Cette avenue fut ouverte en 1798. Elle relie le
jardin du Luxembourg à l'
Observatoire de Paris qui lui, date de 1672. En 1867, on y créa un jardin qui prit le nom de
jardin des Grands Explorateurs Marco Polo et René-Robert Cavelier de la Salle.
Au sortir du Jardin du Luxembourg, on est accueilli par un buste de
Gaston Monnerville (1897-1991), oeuvre de
Jacques Canonici. Gaston Monnerville, natif de Cayenne fut le président du Sénat après avoir été le président du Conseil de la République, sous la IVe République.

A droite, se situe un beau bâtiment d'inspiration mauresque. Il a été construit en 1895 par l'architecte
Maurice Yvon (1857-1911) pour abriter l'Ecole Coloniale puis à partir de 1934, l'Ecole Nationale de la France d'Outre-mer. C'est aujourd'hui l'Institut International d'Administration Publique, absorbée par l'E.N.A..
En suivant la perspective de l'avenue, on découvre toute une statuaire symbolisant le cycle du jour et de la nuit.
Tout d'abord, la Nuit par
Charles Gumery (1827-1871), puis le Crépuscule de
Gustave Crauk (1827-1905), le Jour de
Jean Perraud (1819-1876) et enfin l'Aurore de
François Jouffroy (1806-1882). Cette allégorie en a perdu ses bras.

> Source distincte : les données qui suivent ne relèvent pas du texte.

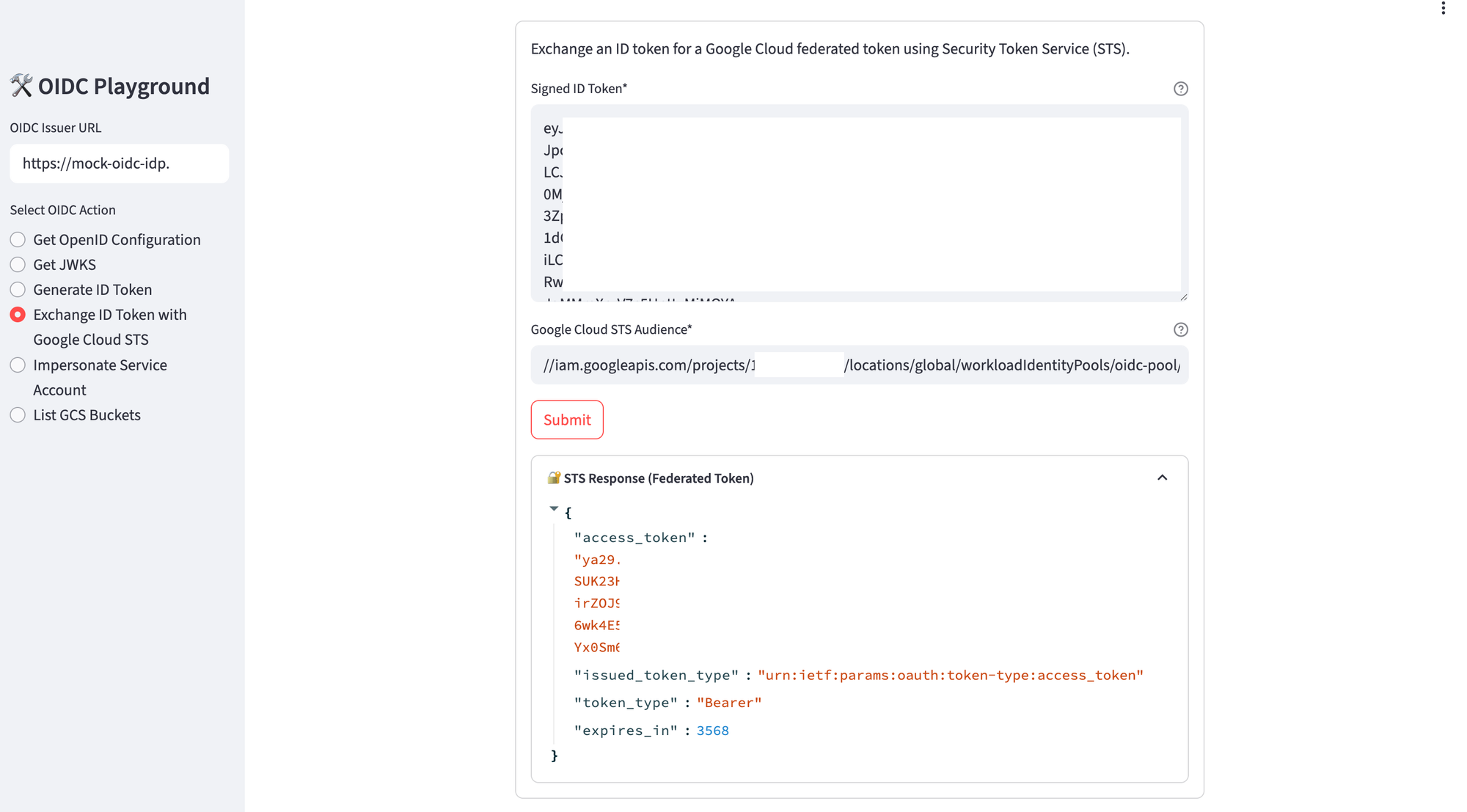Select Get OpenID Configuration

Sur la droite, on peut voir les bâtiments de la faculté de Pharmacie, avec sa large cour entourée d'arcades, dans laquelle apparaît la statue de
Louis-Nicolas Vauquelin (1763-1829), laquelle fait pendant à celle d'
Antoine Parmentier (1737-1813). Le bâtiment est dû à
Charles Laisné (1819-1891) et fut achevé en 1882.
Au coin de la rue Michelet, un autre bâtiment beaucoup plus insolite lui fait suite: l'Institut d'Art et d'Archéologie, appelé communément Centre Michelet. Recouvert de briques rouges, il est l'oeuvre de l'architecte Paul Bigot (1870-1942) et a été construit entre 1925 et 1930 dans un style qui rappelle à la fois la Toscane et l'Afrique subsaharienne.

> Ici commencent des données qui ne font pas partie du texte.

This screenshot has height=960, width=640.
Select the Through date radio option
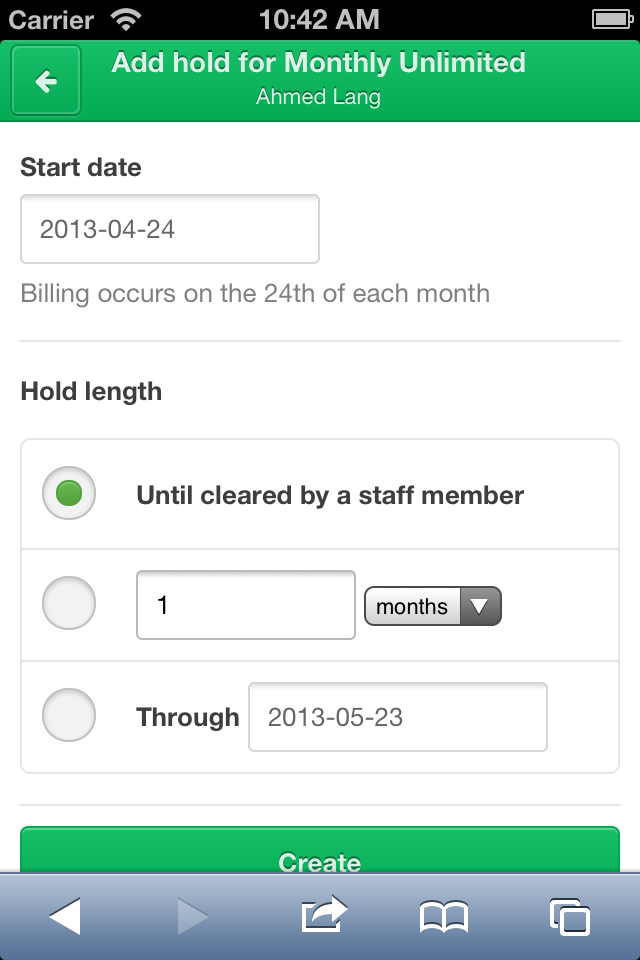coord(69,715)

Une frise de terre cuite court tout autour de l'édifice et présente en bas-reliefs, des motifs inspirés de la Grèce antique, de Rome ou du Moyen-âge. Ces derniers ont été conçus à la Manufacture de Sèvres.

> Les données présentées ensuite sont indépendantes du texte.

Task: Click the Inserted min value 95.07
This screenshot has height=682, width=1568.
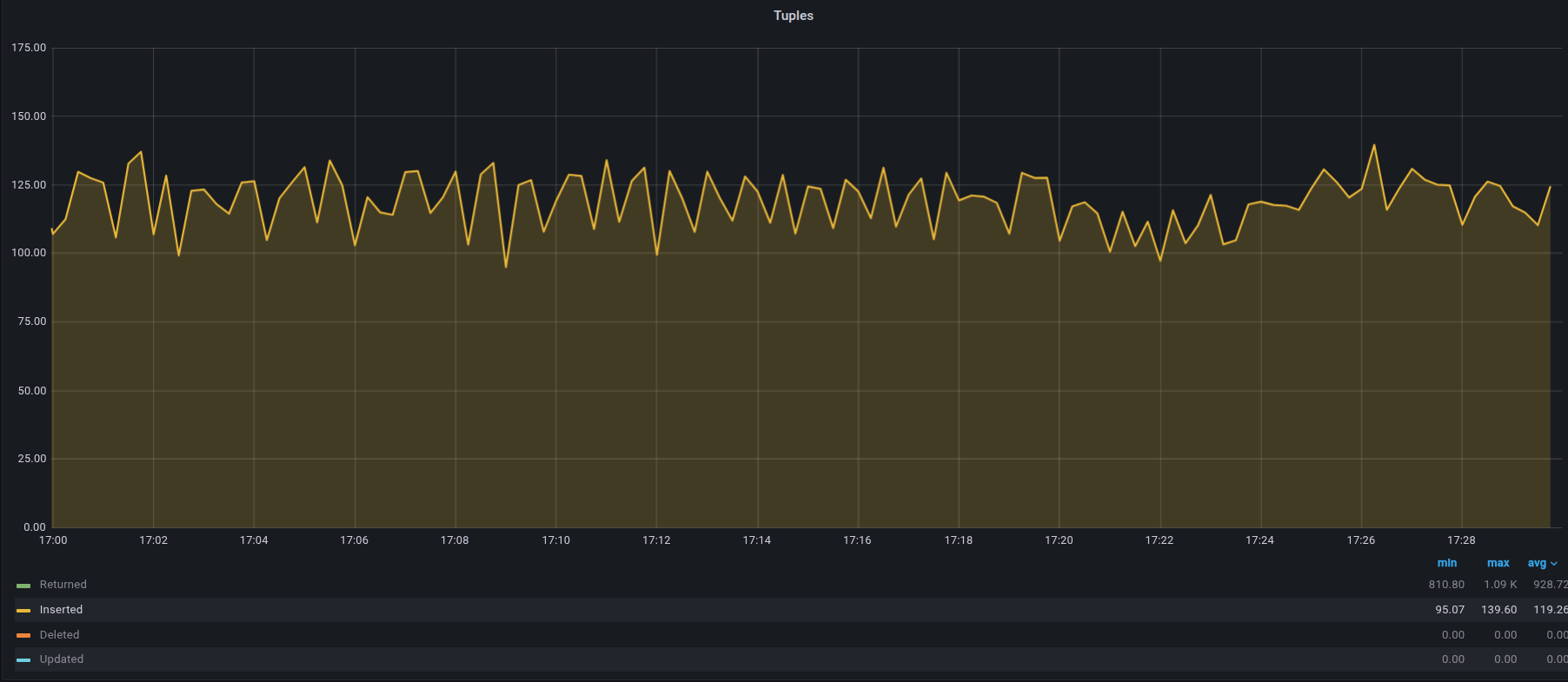Action: coord(1449,610)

Un peu plus loin entre la rue des Chartreux et la place Camille Julian, se trouve l'hôpital Tarnier dont la façade austère se trouve rehaussée au coin avec la rue d'Assas par une sculpture en haut-relief de Stéphane Tarnier (1828-1897), obstétricien à qui l'on doit des avancées en matière d'accouchement, telle l'hygiène et la mise au point de forceps.
Cette sculpture de
Denys Puech (1854-1842) date de 1905 et présente le médecin s'occupant d'une parturiente qui tient un nouveau-né dans ses bras tandis qu'un autre nourrisson se trouve dans une couveuse.
En revenant vers le
jardin des Grands Explorateurs, on se trouve en présence de ce qui en est l'apothéose : la magnifique
fontaine des Quatre Continents due à aux génies conjoints de
Jean-Baptiste Carpeaux et d'
Emmanuel Frémiet. Pour avoir plus d'éclaircissements, voir
l'article sur le sujet en cliquant ici.
Un peu plus loin, au milieu de la place Camille Julian, le monument à Francis Garnier est une autre oeuvre de Denys Puech, cité plus haut.
Francis Garnier (1839-1873), lieutenant de vaisseau servant en Indochine s'employa à explorer le cours du Mékong. Lors d'une mission de pacification à Hanoï, il fut tué par les pirates chinois du Pavillon Noir. Ses cendres furent rapatriées en 1983 et placées dans le socle du monument en 1987.

Sur le côté gauche de la place, se trouve la tranchée du RER, ligne B qui se découvre brièvement avant de replonger dans le sous-sol. A travers de la grille, on aperçoit le bâtiment de la
station Port-Royal. Cette gare datant de 1895 était une halte sur la ligne du chemin de fer Paris-Orléans, reprise par le RER actuel.
A l'endroit où la ligne redevient souterraine et devant la grille de protection, une sculpture de
William Chattaway (1927-) a été installée en hommage à l'écrivain
Georges Bernanos (1888-1948).
De l'autre côté de la place Camille Julian, s'élève un monument dédié au Maréchal Michel Ney (1769-1815), duc d'Elchingen, prince de la Moskowa, qui fut fusillé tout près d'ici, pour son ralliement à Napoléon Ier lors de son retour de l'île d'Elbe. Ce monument est l'oeuvre de François Rude (1784-1855).